Data Engineer - Hybrid

Surgery Partners, Inc•Brentwood, TN

69d•Hybrid

About The Position

This is a hybrid position based at our corporate office in Brentwood, TN, with on-site work required Monday through Wednesday. This role requires a highly technical Data Engineer with expert-level proficiency in Azure Databricks, distributed data pipelines, and large-scale healthcare data processing. This role focuses on designing and implementing high-throughput ingestion pipelines, transactional lakehouse layers, and secure PHI data flows using Azure-native services and Databricks runtime optimizations.
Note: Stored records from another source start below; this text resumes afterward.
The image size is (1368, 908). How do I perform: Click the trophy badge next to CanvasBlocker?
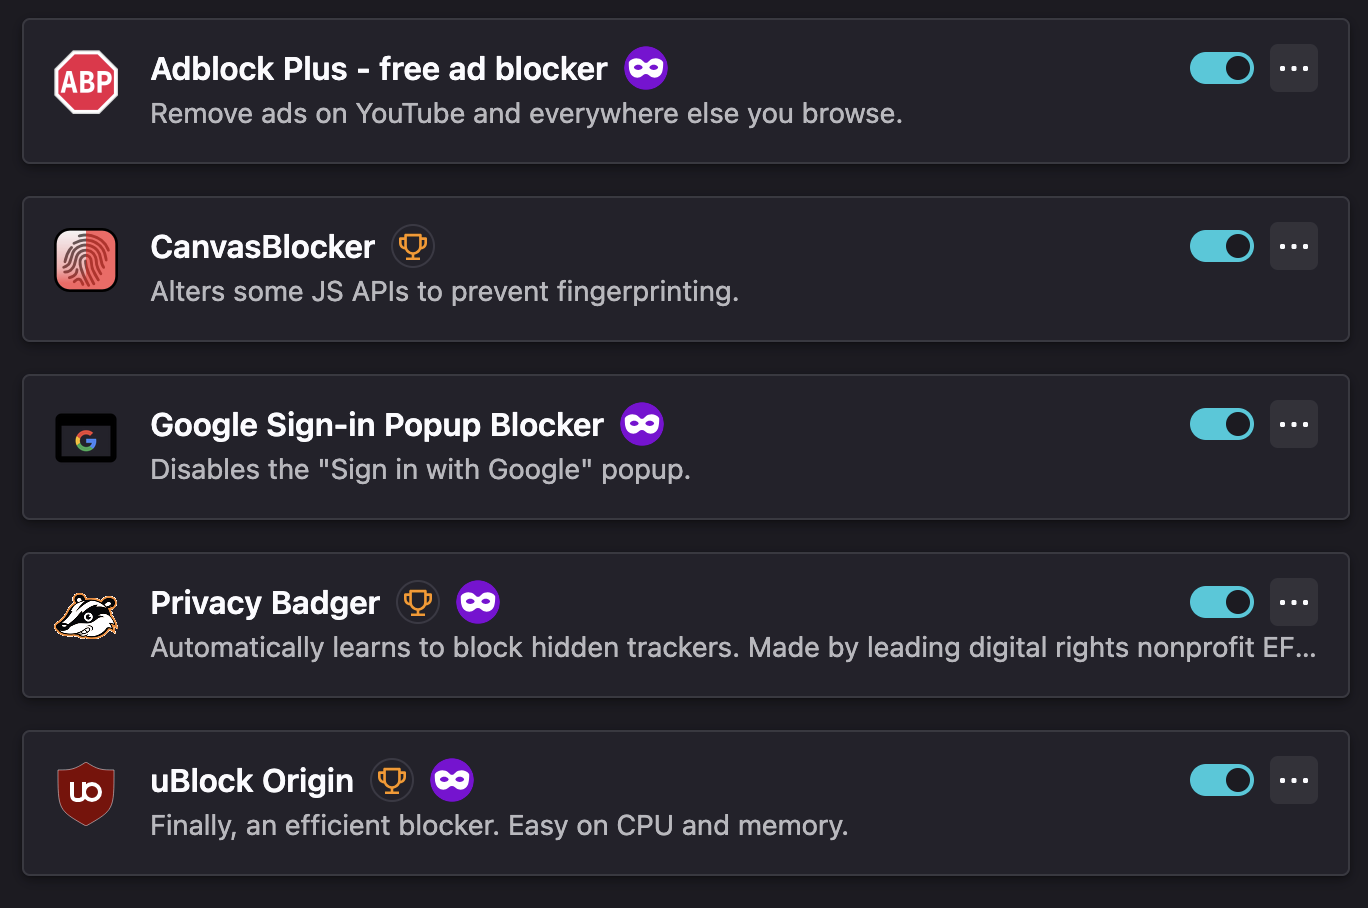(x=413, y=246)
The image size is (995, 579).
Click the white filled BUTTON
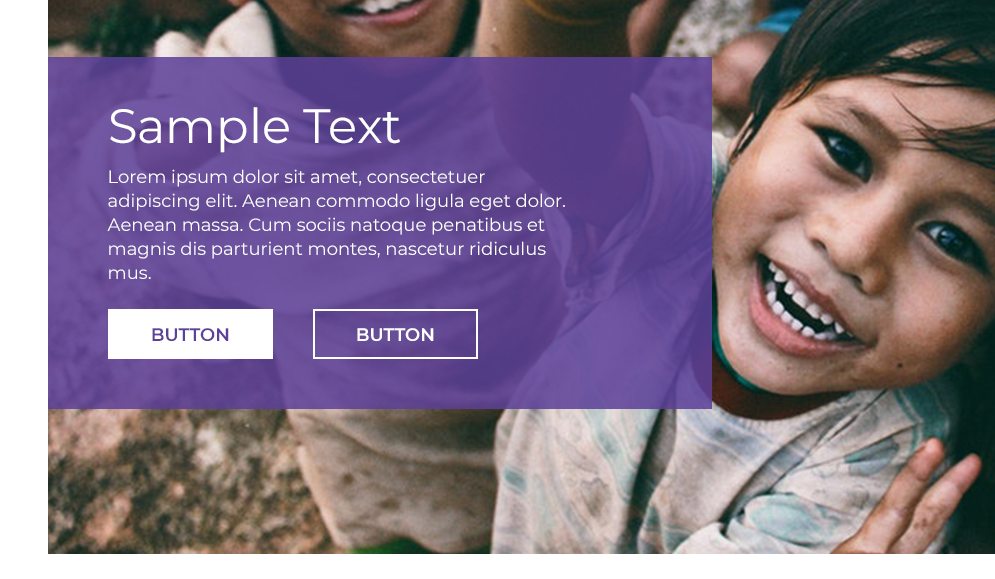point(190,334)
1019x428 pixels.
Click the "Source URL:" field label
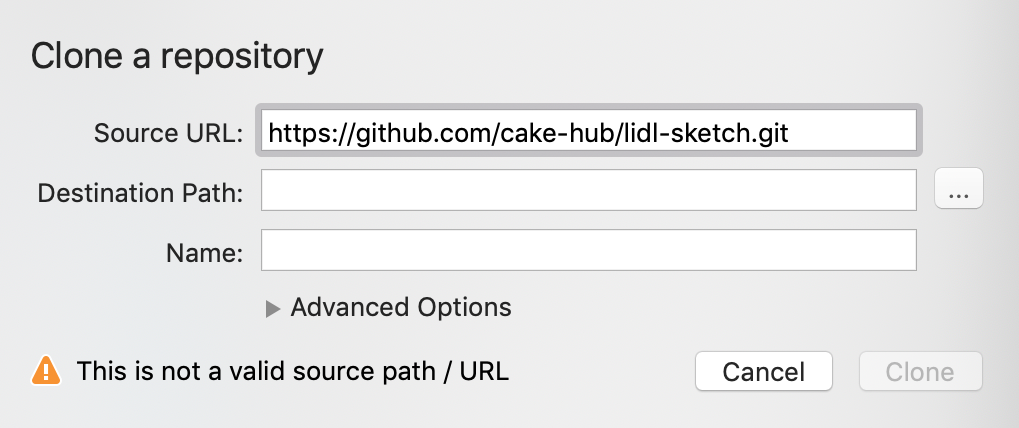(x=168, y=133)
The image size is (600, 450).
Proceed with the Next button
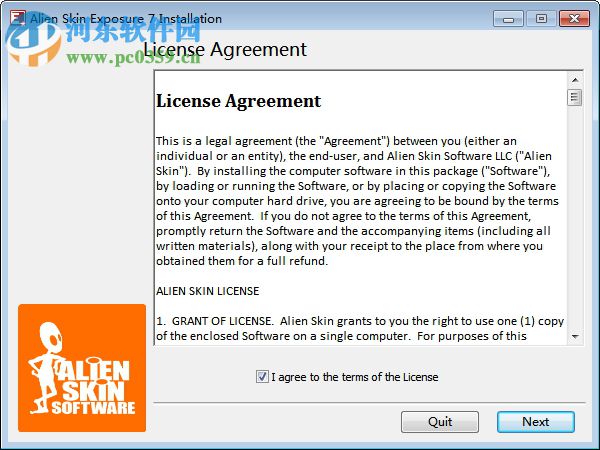click(x=536, y=422)
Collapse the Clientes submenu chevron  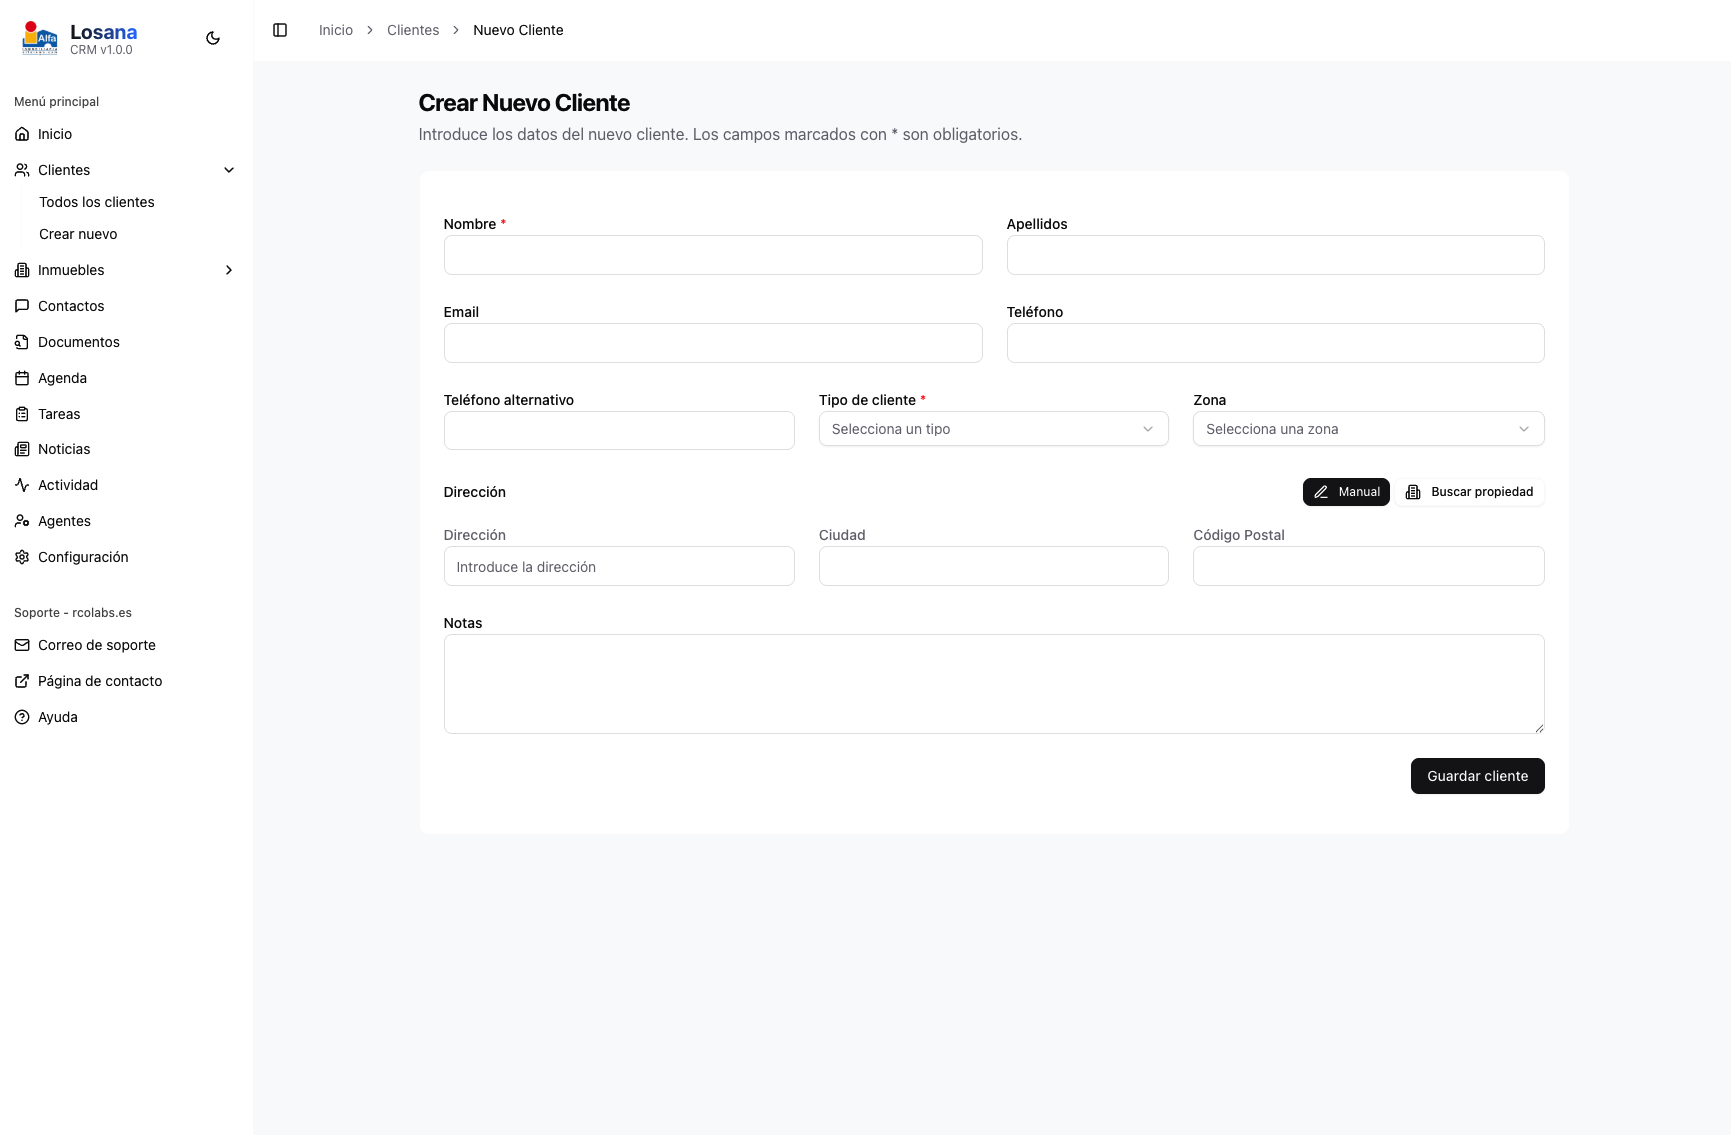tap(229, 170)
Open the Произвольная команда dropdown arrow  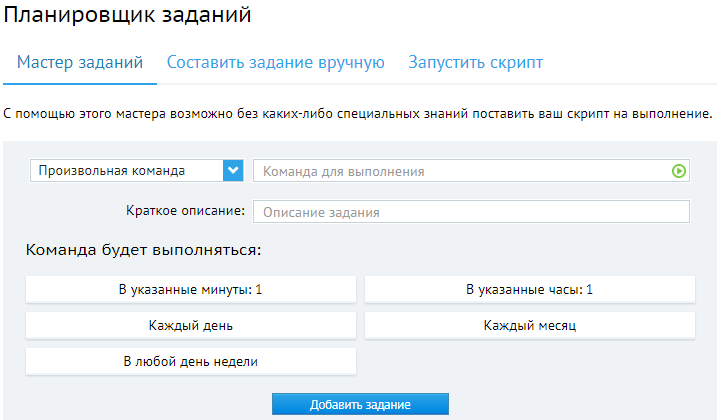click(x=233, y=171)
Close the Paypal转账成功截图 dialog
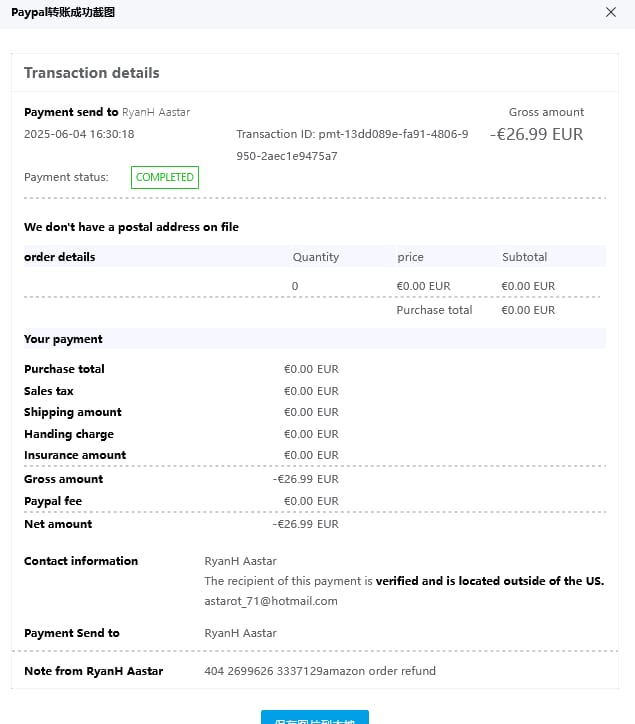 (x=611, y=12)
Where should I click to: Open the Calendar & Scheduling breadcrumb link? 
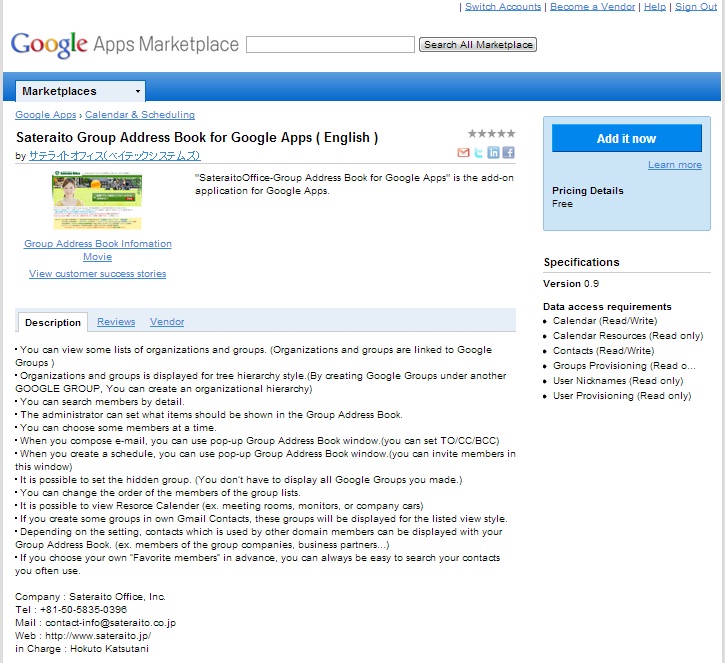pyautogui.click(x=140, y=115)
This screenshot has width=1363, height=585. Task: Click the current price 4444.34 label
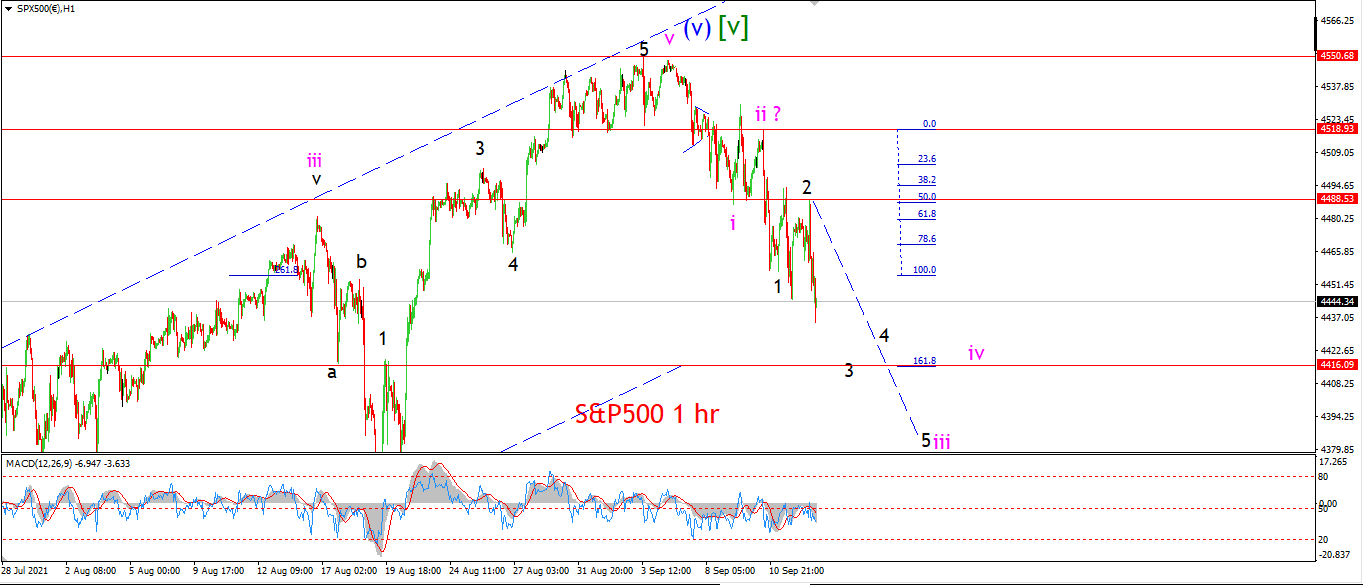click(1338, 301)
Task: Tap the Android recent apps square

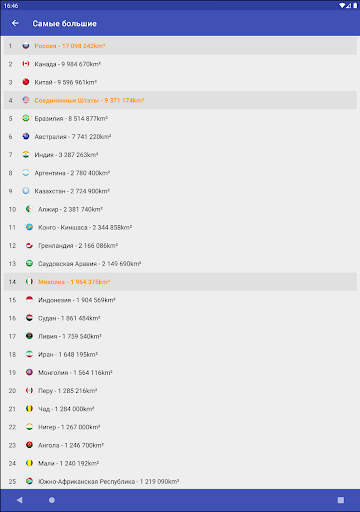Action: (341, 500)
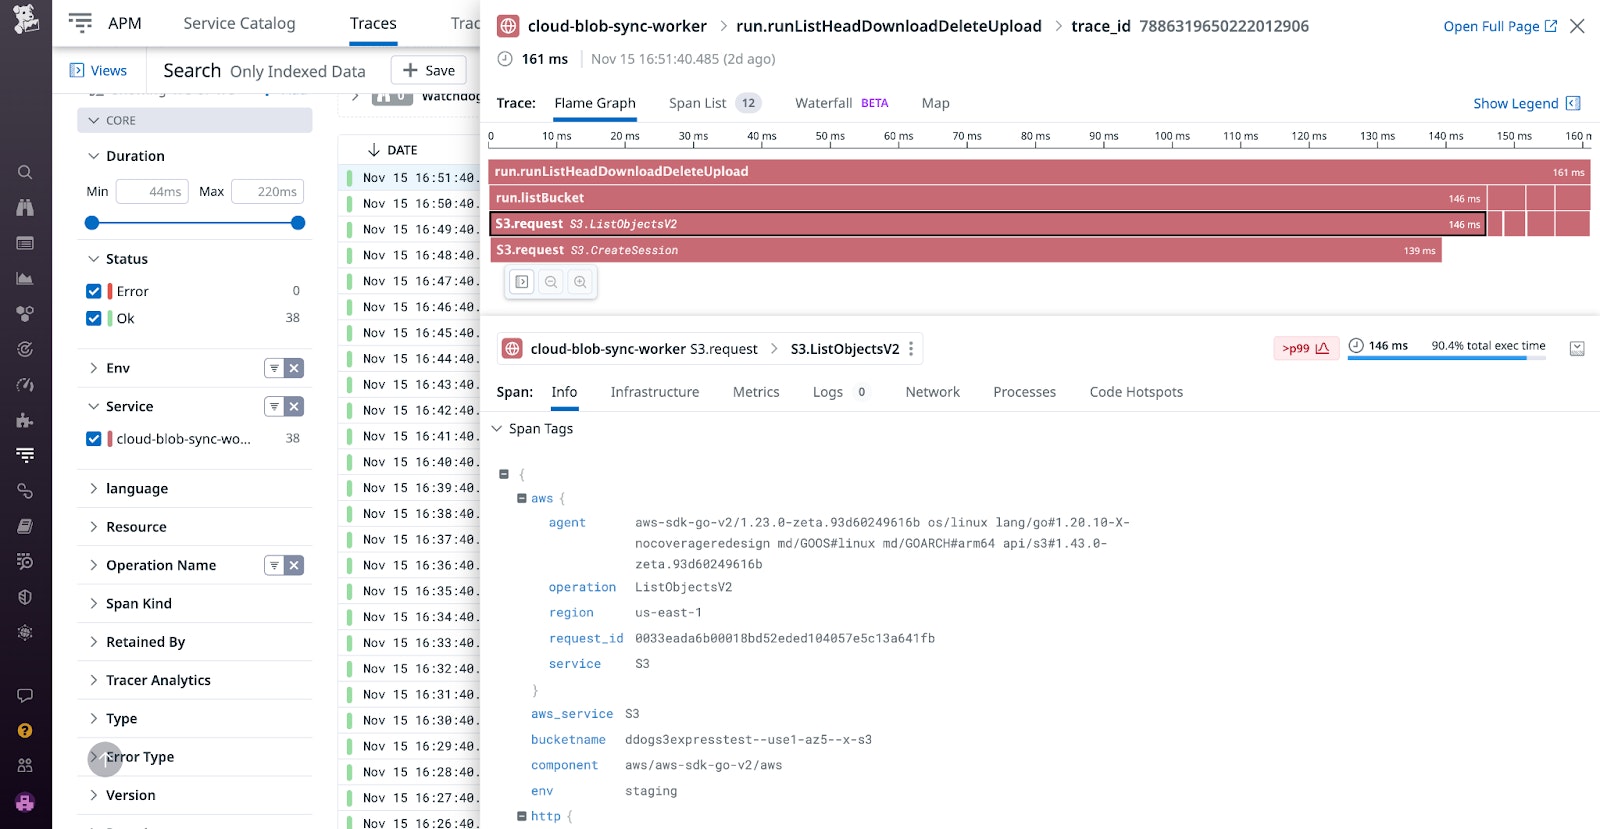1600x829 pixels.
Task: Click the three-dot menu beside S3.ListObjectsV2
Action: coord(911,349)
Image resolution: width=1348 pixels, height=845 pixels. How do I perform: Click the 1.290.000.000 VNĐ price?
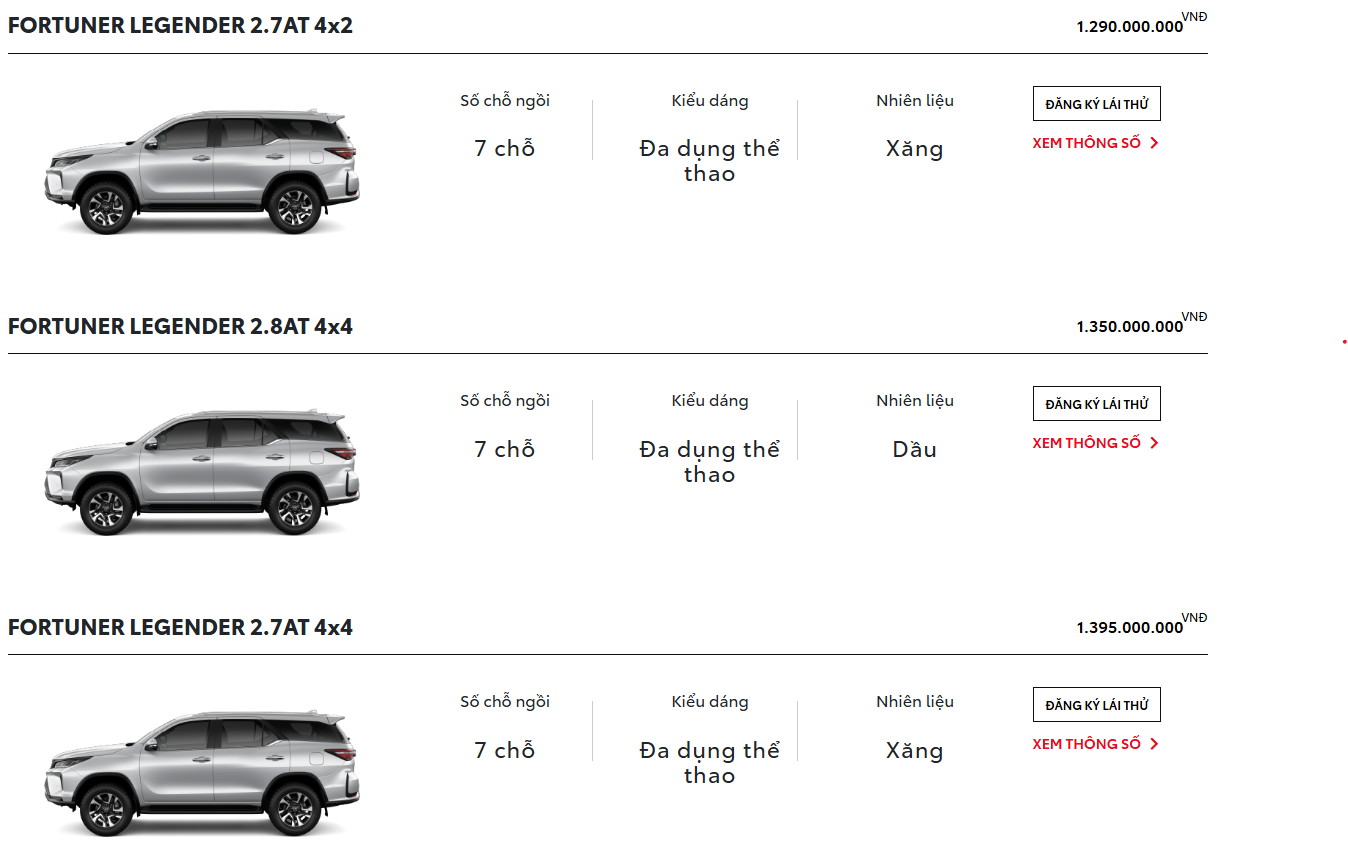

You will build and operate production-grade data pipelines that meet rigorous requirements for security, lineage, compliance (HIPAA), observability, and operational SLAs, supporting analytics, AI, and clinical insights across the organization.

Requirements

5+ years of experience in modern data engineering roles
Expert-level proficiency in PySpark and Spark SQL
Expert-level proficiency in Databricks (Jobs, Workflows, Repos, Delta Live Tables)
Expert-level proficiency in Delta Lake architecture and transactional design patterns
Expert-level proficiency in Azure Data Factory or Azure Synapse Pipelines
Expert-level proficiency in Cloud-native data security (RBAC, ABAC, privilege boundary enforcement)
Strong experience working with healthcare data formats and standards: FHIR (JSON), HL7 v2/v3, X12 EDI claims data
Deep understanding of distributed systems, data partitioning strategies, concurrency, and cluster resource tuning

Nice To Haves

Experience implementing Unity Catalog at enterprise scale
Familiarity with MLOps workflows and Databricks MLflow
Experience using dbt with Databricks SQL
Databricks Data Engineer Professional certification
Microsoft Azure DP-203 certification
HL7 or FHIR certification

Responsibilities

Architect and implement scalable data processing pipelines using Databricks Runtime (Apache Spark, Spark SQL, MLflow, Delta Lake), Delta Lake ACID transactions, Z-Ordering, OPTIMIZE, and Change Data Feed (CDF), and Unity Catalog for governance, lineage, RBAC, and audit controls.
Design and enforce a medallion (Bronze/Silver/Gold) architecture with schema evolution, Delta Live Tables (DLT), and robust error-handling patterns.
Build high-performance ingestion frameworks for FHIR and HL7 message streams, X12 837/835 healthcare claims data, EHR/EMR source systems, and batch, real-time, and event-driven data sources.
Develop and operate data pipelines leveraging Azure Data Lake Storage Gen2 (hierarchical namespace, ACLs, POSIX permissions), Azure Data Factory or Synapse Pipelines (parameterization, dynamic pipelines, triggers), Azure Event Hubs and/or Service Bus for streaming ingestion, Azure SQL Database and Azure Synapse (Dedicated and Serverless pools), Azure Functions for lightweight orchestration and automation, and Azure Monitor, Log Analytics, and Application Insights for observability.
Implement enterprise-grade security including VNet integration and private endpoints, secrets and key management using Azure Key Vault, and managed identities and least-privilege access controls.
Develop optimized PySpark and/or Scala pipelines using advanced Spark techniques: Catalyst optimizer tuning, cluster sizing and autoscaling strategies, Adaptive Query Execution (AQE), and efficient join strategies (broadcast vs. shuffle).
Build and maintain high-volume batch ETL pipelines (100M+ records) and low-latency streaming pipelines using Spark Structured Streaming.
Implement CI/CD for Databricks environments, including Git-integrated DEV/QA/PROD workspaces, automated job and workflow deployments, and unit testing using pytest and Databricks testing frameworks.
Design and implement secure PHI pipelines compliant with HIPAA Privacy and Security Rules, and SOC 2 and HITRUST-aligned controls.
Build pipelines supporting healthcare data standards including FHIR R4 resources (Patient, Encounter, Observation, Claim, etc.), HL7 v2.x messages (ADT, ORU, ORM), and X12 EDI transactions (837, 835, 270/271).
Ensure end-to-end lineage tracking, auditability, and data retention across all lakehouse layers.